Indiana, a state where both student performance and minority achievement gaps approximate the national average, has been taking significant steps toward a promising educational future. With a scholarship tax credit program for low-income students in place since 2009, Indiana’s voucher program just finished enrolling nearly 4,000 students in its first year – setting a record for school voucher programs, according to the Friedman Foundation for Educational Choice.
But the state’s innovations in the public charter school sector have been at least as impressive. Last year, Governor Mitch Daniels signed legislation establishing a statewide, independent charter school board with authority to approve and govern charters. The board adds a powerful new track to a system of multiple authorizers including local school boards, public state universities, and the mayor of Indianapolis. Multiple paths to charter approval, along with effective authorizers who are committed to establishing and maintaining quality schools, are proving to be two essential elements for fostering high-quality charter schools. With charter laws that allow schools strong operating freedom, Indiana’s legal framework is well equipped for a high-performing charter landscape.
The new state board was quick to act on this authority, approving its first six new charters last month. Two of these were proposals by exemplary Arizona charter schools: Carpe Diem, one of the nation’s most innovative blended learning models, and Basis, widely recognized as one of the nation’s top public high schools for its academic rigor and remarkable student achievement.
Indiana’s philanthropy community has also gotten behind the push for educational innovation in a serious way, providing another reason to believe the reforms may persevere. Carpe Diem has been invited to participate in the Mind Trust’s unique charter school incubator competition, which provides $1 million to each winning network of exceptional charter schools committed to serving Indianapolis families.
In selecting Carpe Diem, Indiana decisionmakers expressed a commitment to a unique instructional model that many believe represents a powerfully transformative future design for American education. Its blended learning system rotates students between self-paced online learning in cubicles and face-to-face classroom instruction. Students at its Yuma campus substantially outperform their peers at traditional public schools, which founder Rick Ogston attributes largely to his program’s flexible designs with customized options to match individual students’ needs. The constant, strategic use of real-time student data guides interventions daily.
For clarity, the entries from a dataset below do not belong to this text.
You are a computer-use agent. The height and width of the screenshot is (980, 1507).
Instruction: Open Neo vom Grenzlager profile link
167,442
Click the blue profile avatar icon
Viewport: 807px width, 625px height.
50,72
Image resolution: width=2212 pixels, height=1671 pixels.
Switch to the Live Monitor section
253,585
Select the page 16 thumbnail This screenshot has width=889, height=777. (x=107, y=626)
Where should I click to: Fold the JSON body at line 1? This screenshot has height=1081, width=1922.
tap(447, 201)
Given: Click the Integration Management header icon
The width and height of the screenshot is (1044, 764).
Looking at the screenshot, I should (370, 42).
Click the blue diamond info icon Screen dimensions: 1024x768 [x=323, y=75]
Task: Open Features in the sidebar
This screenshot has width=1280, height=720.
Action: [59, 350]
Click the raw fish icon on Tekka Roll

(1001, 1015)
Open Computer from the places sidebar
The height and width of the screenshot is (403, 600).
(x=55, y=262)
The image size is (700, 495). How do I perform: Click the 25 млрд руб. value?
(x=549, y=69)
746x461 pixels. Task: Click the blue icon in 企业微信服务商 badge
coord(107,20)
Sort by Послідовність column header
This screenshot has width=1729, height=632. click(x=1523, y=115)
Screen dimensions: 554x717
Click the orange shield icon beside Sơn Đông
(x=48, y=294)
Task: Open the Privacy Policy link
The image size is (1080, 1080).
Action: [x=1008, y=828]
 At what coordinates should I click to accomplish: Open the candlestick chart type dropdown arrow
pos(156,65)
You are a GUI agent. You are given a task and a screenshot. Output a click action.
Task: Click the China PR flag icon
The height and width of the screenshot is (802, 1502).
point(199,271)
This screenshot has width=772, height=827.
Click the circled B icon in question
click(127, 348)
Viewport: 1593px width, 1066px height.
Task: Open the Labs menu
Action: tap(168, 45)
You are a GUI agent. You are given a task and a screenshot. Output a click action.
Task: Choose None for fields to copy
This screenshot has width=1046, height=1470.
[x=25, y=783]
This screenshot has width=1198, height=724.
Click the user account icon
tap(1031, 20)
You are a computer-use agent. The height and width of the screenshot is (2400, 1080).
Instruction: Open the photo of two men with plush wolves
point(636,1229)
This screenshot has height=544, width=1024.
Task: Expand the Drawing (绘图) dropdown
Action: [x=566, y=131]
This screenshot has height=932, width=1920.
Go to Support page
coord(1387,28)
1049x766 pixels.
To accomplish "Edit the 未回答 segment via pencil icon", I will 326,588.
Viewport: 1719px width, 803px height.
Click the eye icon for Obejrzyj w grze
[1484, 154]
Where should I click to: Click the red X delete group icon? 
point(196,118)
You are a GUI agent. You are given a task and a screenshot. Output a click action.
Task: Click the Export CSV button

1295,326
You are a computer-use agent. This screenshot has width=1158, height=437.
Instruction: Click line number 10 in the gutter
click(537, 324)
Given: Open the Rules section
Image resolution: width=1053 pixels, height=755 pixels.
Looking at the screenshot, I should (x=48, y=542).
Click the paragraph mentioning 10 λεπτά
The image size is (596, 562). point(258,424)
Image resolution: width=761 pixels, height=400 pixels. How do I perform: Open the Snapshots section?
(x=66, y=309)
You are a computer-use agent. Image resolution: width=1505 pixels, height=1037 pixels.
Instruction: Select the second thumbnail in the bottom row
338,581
These “21st Century Best Practices” allow it to achieve this success operating on a budget that is approximately two-thirds of the average cost to taxpayers of traditional public schools.
Carpe Diem’s winning proposal plans to, “In the next five years . . . open six full-service blended learning schools as well as offer online learning, using our rigorous curriculum, throughout the entire state.” Notes founder Ogston, “We are excited to be a part of Indiana’s comprehensive education reform movement. . . Indiana has created a positive climate for innovative schools like Carpe Diem to replicate through education policy reform as well as extensive philanthropic, business and community support.” Other constituencies looking to increase their quality educational offerings, like Virginia, would be well served to pay attention.